Ten 50-55 minute videos
These timeless classic videos are an incredible blend of legal knowledge and legal history as told by one of the greatest trial lawyers in American history. This ten-volume series packaged in five remastered digital DVDs incudes these 50-55 minute programs: I. ACCEPTING A CASE; II. PRE-TRIAL PREPARATION; III. PRESENTING THE CASE; IV. OPENINGS & CLOSINGS; V. DEMONSTRATIVE EVIDENCE; VI. COURTROOM TACTICS; VII. CRIMINAL DEFENSES; VII. WINNING ON APPEAL; IX. AWARDS AND SETTLEMENTS; X. LEGAL ETHICS. Melvin Belli arguably raised more award ceilings and set more legal precedents than any lawyer in American History. His work in representing victims of personal injury and in raising personal injury awards to then-unprecedented heights earned him the title of "The King of Torts" by Life Magazine. He has also been called the "Father of Demonstrative Evidence" for his pioneering work in illustrating in court the nature of his clients' injuries. His early use of photographs, movies, scale models, human skeletons, animals, prostheses, and other devices was dramatic, riveting and highly effective. High profile clients of Melvin Belli's law firm have included Mae West, Errol Flynn, Tony Curtis, Lenny Bruce, Zsa Zsa Gabor, The Rolling Stones, Chuck Berry, Muhammad Ali, Alex Haley, Nick Nolte, Mickey Cohen and the criminal defense of Jack Ruby, on trial for the murder of Lee Harvey Oswald, the assassin of President John F. Kennedy; the shooting of Korean Air Line Flight 0007 by a Soviet jet fighter; torture and beating cases against the late Philippine President, Ferdinand Marcos; MGM Grand Hotel fire in Las Vegas; Union Carbide chemical disaster in Bhopal, India; Exxon Valdez oil spill in Alaska; defective silicone gel breast implants, etc.. This timeless series of videos captures the essence of Dr. Belli's legal acumen that has been seen by thousands of lawyers, judges, law students and laymen around the world as the strategies and principles he discusses are more relevant today than ever before.

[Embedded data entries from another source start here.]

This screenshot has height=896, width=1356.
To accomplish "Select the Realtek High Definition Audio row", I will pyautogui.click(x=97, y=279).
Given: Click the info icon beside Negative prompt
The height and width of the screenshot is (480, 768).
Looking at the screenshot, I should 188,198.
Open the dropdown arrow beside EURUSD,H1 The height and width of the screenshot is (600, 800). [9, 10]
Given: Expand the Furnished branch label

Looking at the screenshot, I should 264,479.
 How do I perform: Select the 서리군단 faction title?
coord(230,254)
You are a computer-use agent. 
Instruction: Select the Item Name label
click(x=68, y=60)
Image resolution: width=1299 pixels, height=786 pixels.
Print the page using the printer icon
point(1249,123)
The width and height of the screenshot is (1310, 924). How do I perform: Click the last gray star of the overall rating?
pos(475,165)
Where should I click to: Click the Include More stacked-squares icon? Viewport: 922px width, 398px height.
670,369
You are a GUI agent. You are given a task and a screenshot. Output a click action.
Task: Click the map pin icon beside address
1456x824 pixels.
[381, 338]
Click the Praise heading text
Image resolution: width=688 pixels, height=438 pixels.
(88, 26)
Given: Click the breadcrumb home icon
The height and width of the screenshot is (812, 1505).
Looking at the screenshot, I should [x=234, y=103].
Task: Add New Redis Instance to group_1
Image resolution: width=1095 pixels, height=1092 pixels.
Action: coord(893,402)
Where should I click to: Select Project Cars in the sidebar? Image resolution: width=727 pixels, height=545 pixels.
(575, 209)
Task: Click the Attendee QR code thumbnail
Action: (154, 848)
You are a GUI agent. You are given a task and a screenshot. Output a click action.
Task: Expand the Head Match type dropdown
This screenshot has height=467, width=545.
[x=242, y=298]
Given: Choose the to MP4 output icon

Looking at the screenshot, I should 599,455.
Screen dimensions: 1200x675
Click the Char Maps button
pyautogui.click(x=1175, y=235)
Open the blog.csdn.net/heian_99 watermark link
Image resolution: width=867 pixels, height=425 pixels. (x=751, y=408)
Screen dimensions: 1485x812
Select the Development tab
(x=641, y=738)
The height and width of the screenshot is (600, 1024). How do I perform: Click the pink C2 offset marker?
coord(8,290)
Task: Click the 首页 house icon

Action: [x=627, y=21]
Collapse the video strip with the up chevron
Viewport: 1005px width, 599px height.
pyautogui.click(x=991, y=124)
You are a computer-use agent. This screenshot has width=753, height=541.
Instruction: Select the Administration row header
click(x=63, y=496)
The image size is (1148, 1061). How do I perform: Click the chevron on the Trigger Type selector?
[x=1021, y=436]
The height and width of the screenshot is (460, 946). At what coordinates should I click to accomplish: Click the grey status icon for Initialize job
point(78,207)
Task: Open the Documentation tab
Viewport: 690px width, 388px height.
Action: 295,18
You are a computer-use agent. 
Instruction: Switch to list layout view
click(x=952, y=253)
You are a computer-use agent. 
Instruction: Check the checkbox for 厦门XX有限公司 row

Attributes of a good trial lawyer; Why to accept a case; Why not to take a case; A lawyer’s duty; Liability and damages; What a case is worth; The Gluckstein case; Trial lawyers and insurance company lawyers; Purpose of the initial client interview; Cases to avoid; Jurisdiction questions; Statutes of limitation; Accepting criminal cases; The Jack Ruby Case; The lying client; The role of your investigator; Setting legal precedents; Determining compensation; Stare decisis; Res Ipsa Loquitur; Libel and slander cases; Dramshop liability; Divorce cases; The Frank Sullivan case; Personal injury cases; Other kinds of cases; Contributory negligence; Contingency basis and fees; Referring cases to other lawyers; “Captain of the Ship”; A lawyer’s responsibility to his client; Avoiding legal malpractice errors; and more.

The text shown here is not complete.